### Exercise goal
I need the records below retyped exactly.

Saved data entries:
• • • • • • •

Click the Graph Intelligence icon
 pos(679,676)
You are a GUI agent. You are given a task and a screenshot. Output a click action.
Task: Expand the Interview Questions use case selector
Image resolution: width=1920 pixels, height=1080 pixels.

• • • • • • •

### Reply to the task
Click the Graph Intelligence icon
 pos(679,676)
You are a GUI agent. You are given a task and a screenshot. Output a click action.
Task: Expand the Interview Questions use case selector
Image resolution: width=1920 pixels, height=1080 pixels.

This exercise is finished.